* ACTIVITY *
Ignoring pictures, transcribe exactly the lines between the one containing "Click the triangle arrow beside USDJPY,M15" and the end of the material, both included.

--------

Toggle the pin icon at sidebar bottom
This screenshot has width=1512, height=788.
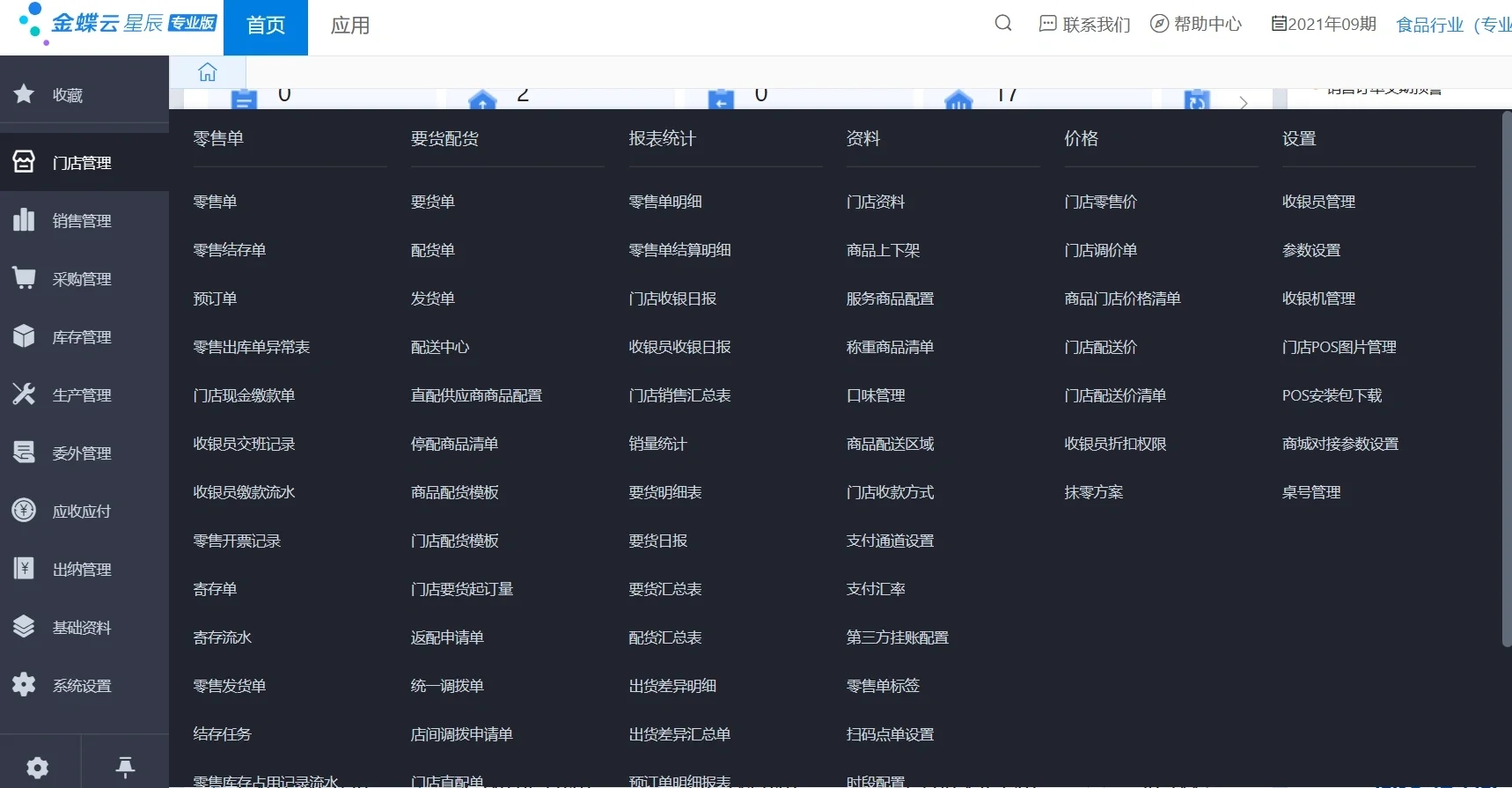click(125, 768)
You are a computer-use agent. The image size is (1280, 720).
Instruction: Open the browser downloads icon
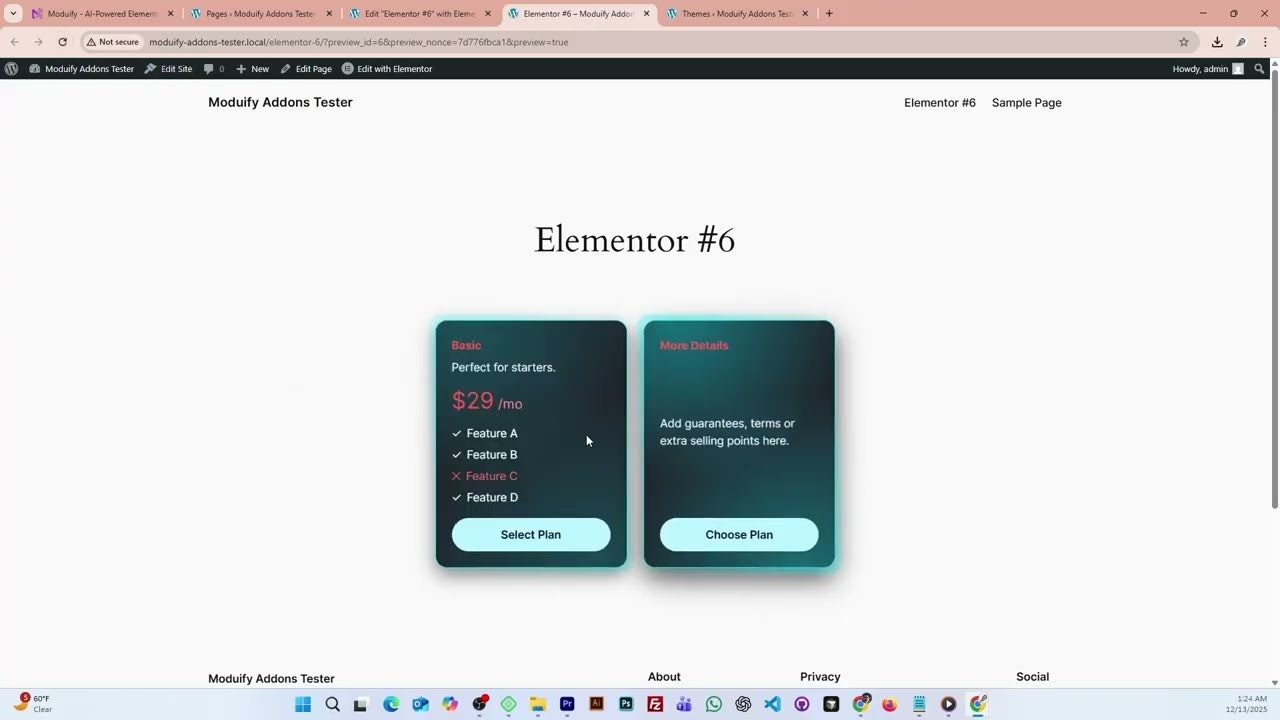[x=1218, y=42]
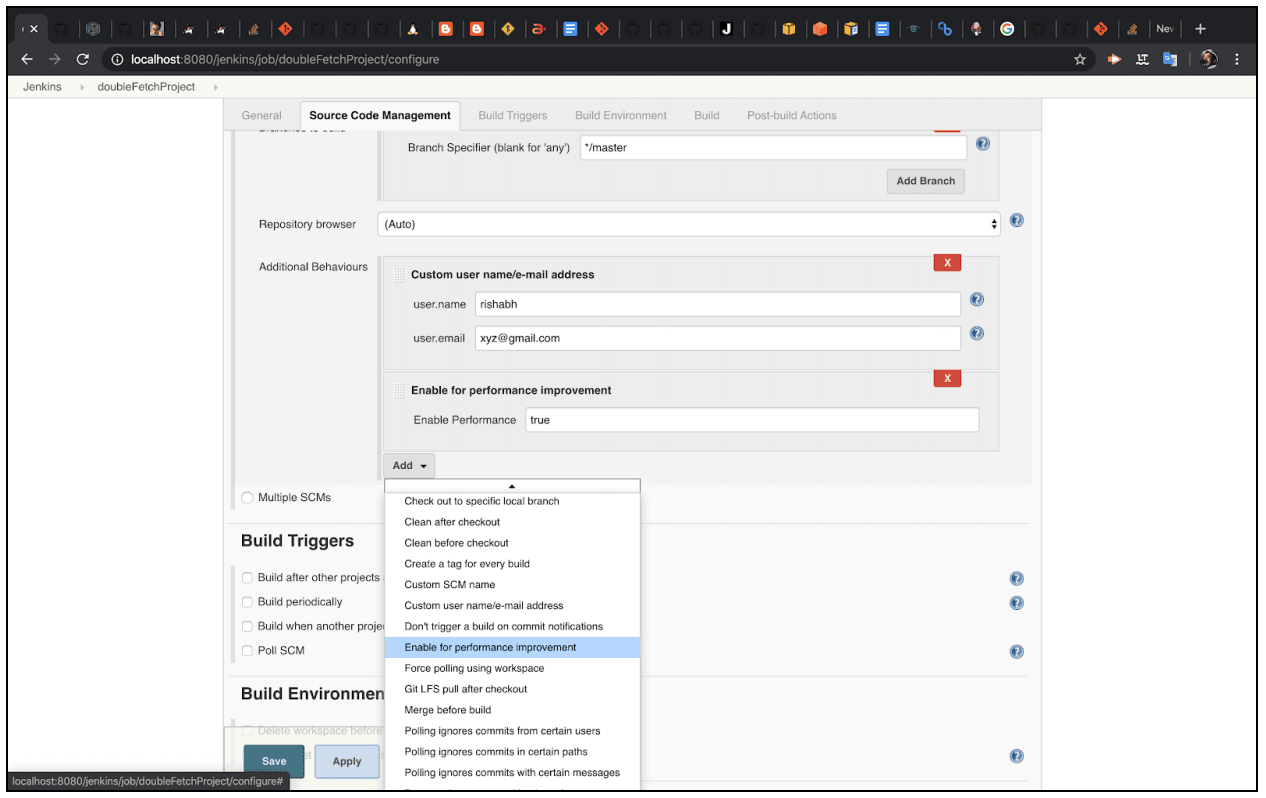Expand the Add behaviours dropdown
This screenshot has height=798, width=1266.
click(x=409, y=465)
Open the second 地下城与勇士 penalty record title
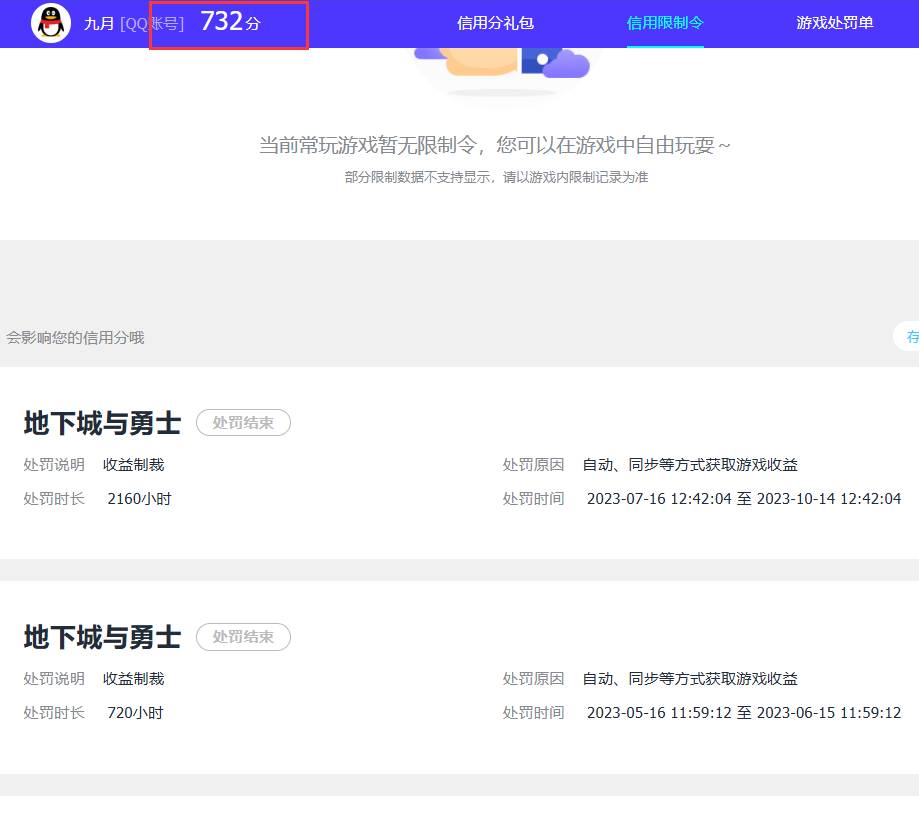 point(101,636)
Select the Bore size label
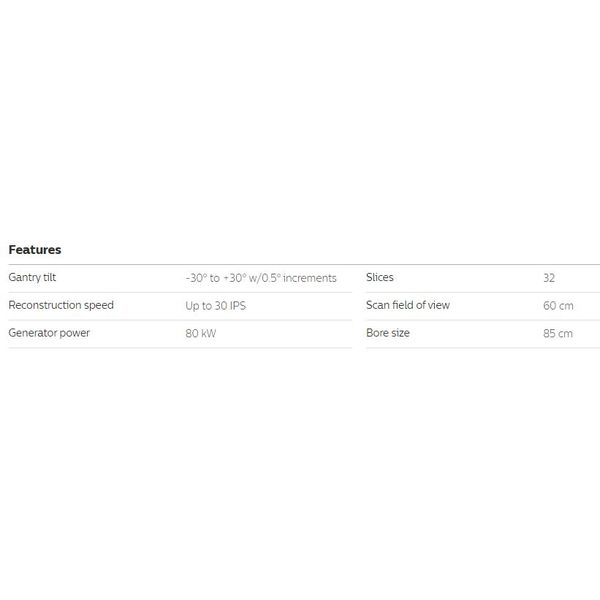The height and width of the screenshot is (600, 600). click(388, 333)
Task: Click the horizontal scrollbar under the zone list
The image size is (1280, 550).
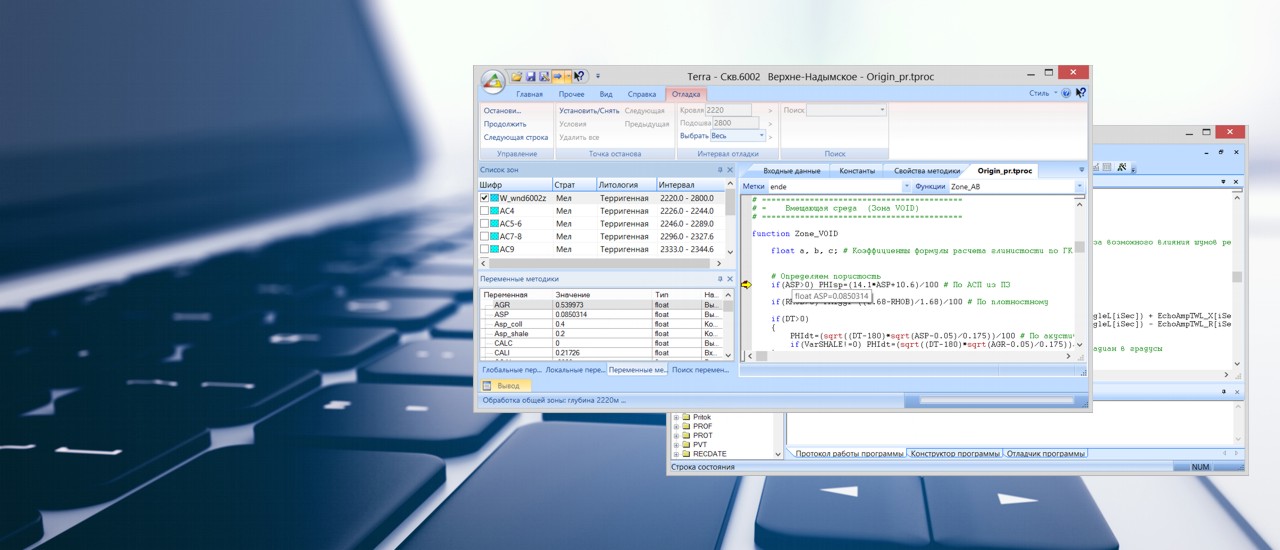Action: coord(598,263)
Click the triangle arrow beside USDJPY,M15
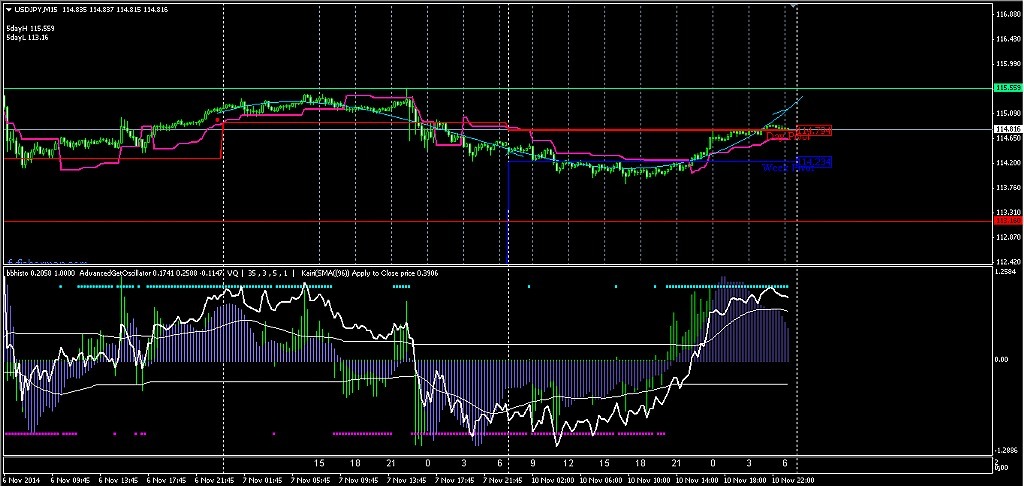 (8, 9)
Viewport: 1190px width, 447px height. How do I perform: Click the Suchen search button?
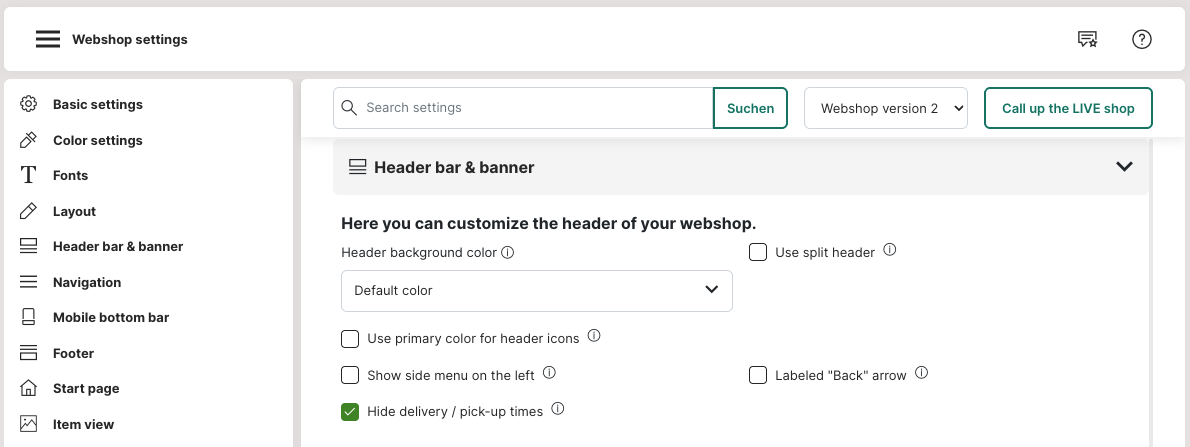click(x=750, y=108)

--------

* ANSWER TO THIS EXERCISE *
Click the triangle arrow beside USDJPY,M15
 (8, 9)
Viewport: 1190px width, 447px height. How do I perform: Click the Suchen search button?
click(x=750, y=108)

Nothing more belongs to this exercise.